Does not survive (replaced by the new zip's copy):

  • The two shipping presets (Standard / Max) — these may be retuned between releases. If a new release retunes them and you had one loaded, your last_active_config.json still holds your previous values until you re-load the new preset.
  • config_product.py itself — but only the defaults that you haven't overridden are affected.

Migrating to a new machine

Copy the entire %APPDATA%\WSTerminal\ folder from the old machine to the new one's %APPDATA%\WSTerminal\. Install the bot on the new machine and it picks up where you left off — license, config, presets, and history all intact.

Editing while the bot is running

Most fields can be saved while the bot is running and take effect immediately. The Config page surfaces an inline warning on any field that requires a restart or a stop-then-start.

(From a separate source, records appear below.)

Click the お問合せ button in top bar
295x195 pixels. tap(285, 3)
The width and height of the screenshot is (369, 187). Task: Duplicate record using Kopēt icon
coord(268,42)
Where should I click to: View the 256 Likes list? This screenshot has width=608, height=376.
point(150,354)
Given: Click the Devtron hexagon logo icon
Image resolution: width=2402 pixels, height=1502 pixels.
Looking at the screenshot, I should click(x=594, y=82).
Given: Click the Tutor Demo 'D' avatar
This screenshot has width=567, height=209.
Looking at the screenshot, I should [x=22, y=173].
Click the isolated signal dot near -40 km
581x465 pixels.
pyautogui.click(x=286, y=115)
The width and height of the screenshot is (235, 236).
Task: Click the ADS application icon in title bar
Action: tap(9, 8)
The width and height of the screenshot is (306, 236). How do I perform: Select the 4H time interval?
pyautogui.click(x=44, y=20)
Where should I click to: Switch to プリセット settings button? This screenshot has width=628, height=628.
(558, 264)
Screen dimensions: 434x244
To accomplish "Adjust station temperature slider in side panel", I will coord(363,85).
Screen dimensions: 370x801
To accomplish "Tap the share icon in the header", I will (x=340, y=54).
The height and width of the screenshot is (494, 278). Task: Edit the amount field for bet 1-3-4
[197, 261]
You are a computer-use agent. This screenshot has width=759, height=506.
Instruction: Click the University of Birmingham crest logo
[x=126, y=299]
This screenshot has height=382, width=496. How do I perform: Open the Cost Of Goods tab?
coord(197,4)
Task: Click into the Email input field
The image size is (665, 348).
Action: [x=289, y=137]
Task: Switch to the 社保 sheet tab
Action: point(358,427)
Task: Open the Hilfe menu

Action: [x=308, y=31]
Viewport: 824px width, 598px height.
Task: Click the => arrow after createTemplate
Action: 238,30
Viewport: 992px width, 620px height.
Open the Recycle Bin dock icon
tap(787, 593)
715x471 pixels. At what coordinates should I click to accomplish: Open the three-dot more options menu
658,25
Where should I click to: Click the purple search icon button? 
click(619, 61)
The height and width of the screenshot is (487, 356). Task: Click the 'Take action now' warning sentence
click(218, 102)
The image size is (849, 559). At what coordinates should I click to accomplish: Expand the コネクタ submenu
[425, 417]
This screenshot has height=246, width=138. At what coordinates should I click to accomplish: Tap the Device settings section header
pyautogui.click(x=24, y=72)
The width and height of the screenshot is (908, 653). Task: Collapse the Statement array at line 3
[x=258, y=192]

The two notable restart-required cases:

  • Dashboard port — the dashboard can't hot-swap its own port. Save, then close and relaunch the app.
  • Active license tier change — if you upgrade or downgrade your Whop subscription mid-session, restart the bot to pick up the new tier's edit rights.

For risk and strategy changes, a safer pattern is stop the bot, edit, save, start again — that way no live trade is mid-flight when the new parameters become active.